Step 2: Google Lens the logo → Kazakhstani logistics firm created 30 days after the invasion.
Step 3: Pull WHOIS for the firm’s domain—email is “admin@yandex.ru,” same on 14 other flagged sites.
Step 4: Dump corporate registry PDFs, convert with pdftotext, grep for “authorised capital.” A sudden 2000% bump the week sanctions hit? That’s your classic share-inflation trick to look legit.
Step 5: Slap everything into a timeline, hand it to the financial crime unit; they freeze $37 M before the next charter payment clears. Total elapsed time: 6 days.
Rookie Mistakes That Kill Cases
- Trusting AIS data without checking for GPS spoofing—always correlate with satellite imagery (Sentinel-1).
- Forgetting to snapshot social media—posts vanish, and screenshots without SHA hashes don’t impress judges.
- Ignoring language variants: searching “Oleg” but not “Олег” misses half the Russian corporate registry hits.
- Using commercial VPN exit nodes for scraping—some trade sites geo-block known ranges, killing your source.
| What You Do | What They Do | OSINT Counter |
|---|---|---|
| Flag new domain reg | Use .tk or .cf for free, private | Monitor DNS .tk zone file via CIRCL passive DNS |
| Track crypto TX | Hop through Monero | Cluster by timing + scrape Reddit for “xmr.to” mentions |
| Check vessel flag | Re-register in Gabon | Query Gabon’s ANRP site daily with a headless scraper |
Sanctions Evasion Tracking: Tools Worth Paying For
Free tier is great until you hit a 302 redirect captcha loop. For heavy lifting, Kindi ingests ADS-B, AIS, crypto mempool, and corporate registry dumps into one graph. Tag an entity once, get alerts when a new domain, wallet, or vessel pops up—no manual pivot hell. Teams can share live boards so the analyst in the SCIF and the field officer outside Odessa see the same picture without e-mailing Excel.
External Reference
For the legal side, bookmark the FinCEN March 2023 advisory on virtual currency and sanctions evasion—it’s the only U.S. doc that explicitly lists red flags like “mixing services advertising no-KYC.”

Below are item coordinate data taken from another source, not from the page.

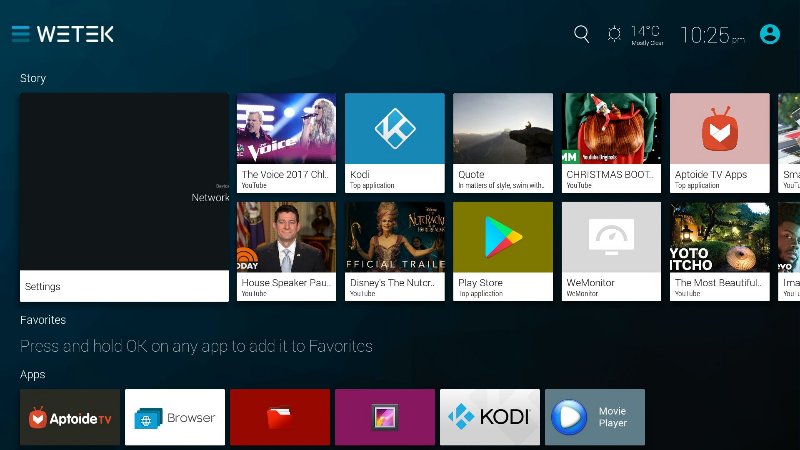This screenshot has height=450, width=800.
Task: Open the Aptoide TV Apps tile
Action: pos(719,142)
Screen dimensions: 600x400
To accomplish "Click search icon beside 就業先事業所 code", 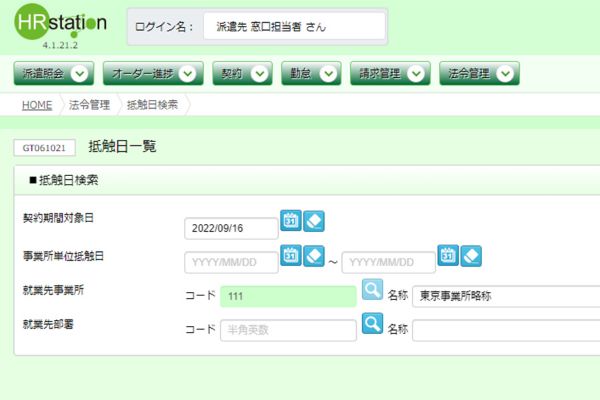I will tap(372, 290).
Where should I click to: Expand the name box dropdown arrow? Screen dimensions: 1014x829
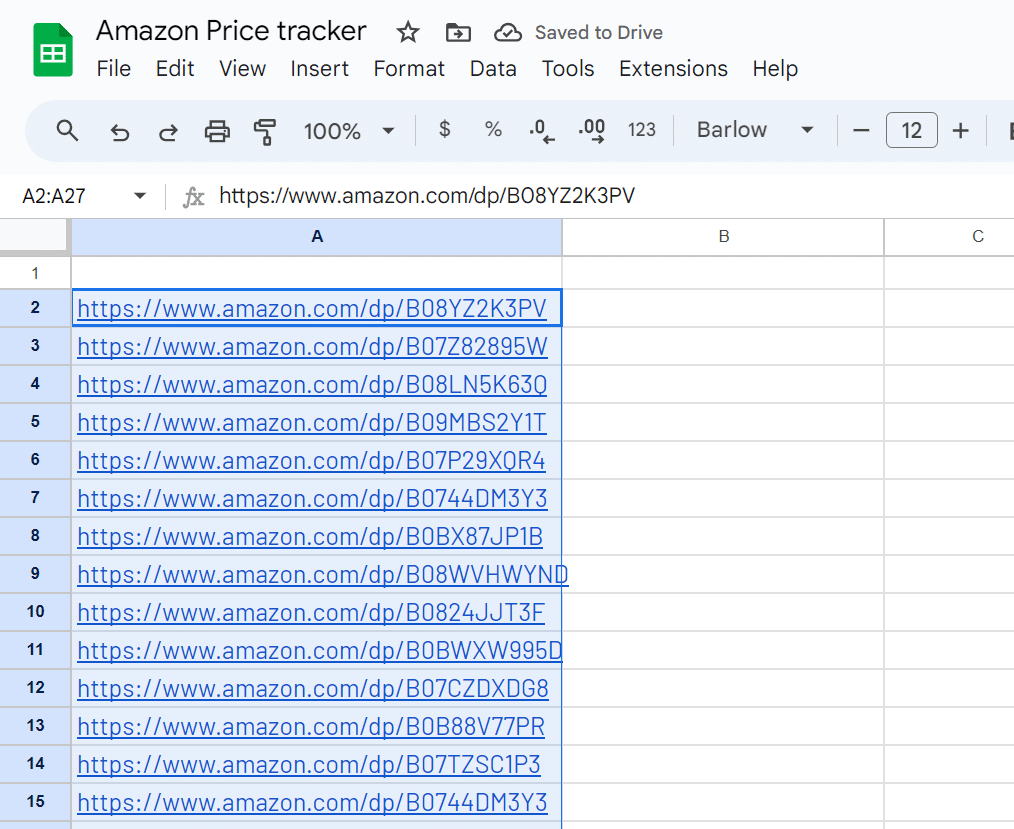(x=140, y=196)
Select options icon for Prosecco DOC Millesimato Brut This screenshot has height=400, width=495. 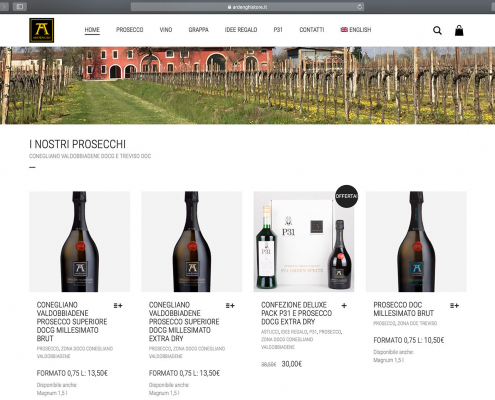(x=455, y=305)
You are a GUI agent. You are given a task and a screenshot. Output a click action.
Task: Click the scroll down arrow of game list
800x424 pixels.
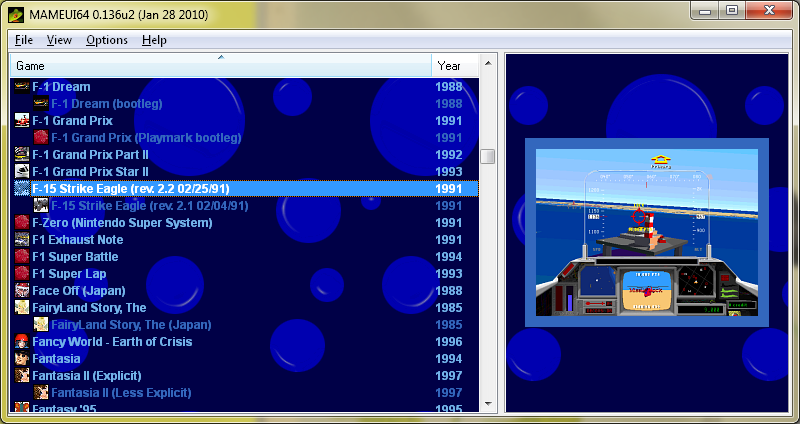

To build stronger OSINT skills, begin with our free hands-on OSINT courses. For teams that need faster investigations and better collaboration, Kindi delivers AI-powered OSINT automation and link analysis.
FAQ
Q1: What’s the fastest indicator of a ghost vessel?
A: AIS “zombie” gap >12 h followed by a 5+ knot speed spike—means they flipped the transponder off for a STS transfer.
Q2: How do I prove two shell companies are linked?
A: Match IPv6 /64 subnets in mail-server headers, overlap in director passport numbers, and sequential domain registration IDs at the same registrar.
Q3: Which crypto assets still leave breadcrumbs?
A: ERC-20 tokens on Ethereum; even via Tornado Cash, gas payments deanonymize wallets 60% of the time.
Q4: Is screenshot enough for court?
A: No. Always pair with a SHA-256 hash, source code, and Wayback Machine archive.
Q5: One tool to start tomorrow?
A: Use HARPA AI plugin with your Chromium browser—combines page change monitor, OCR, and JSON export for quick sanctions evasion tracking.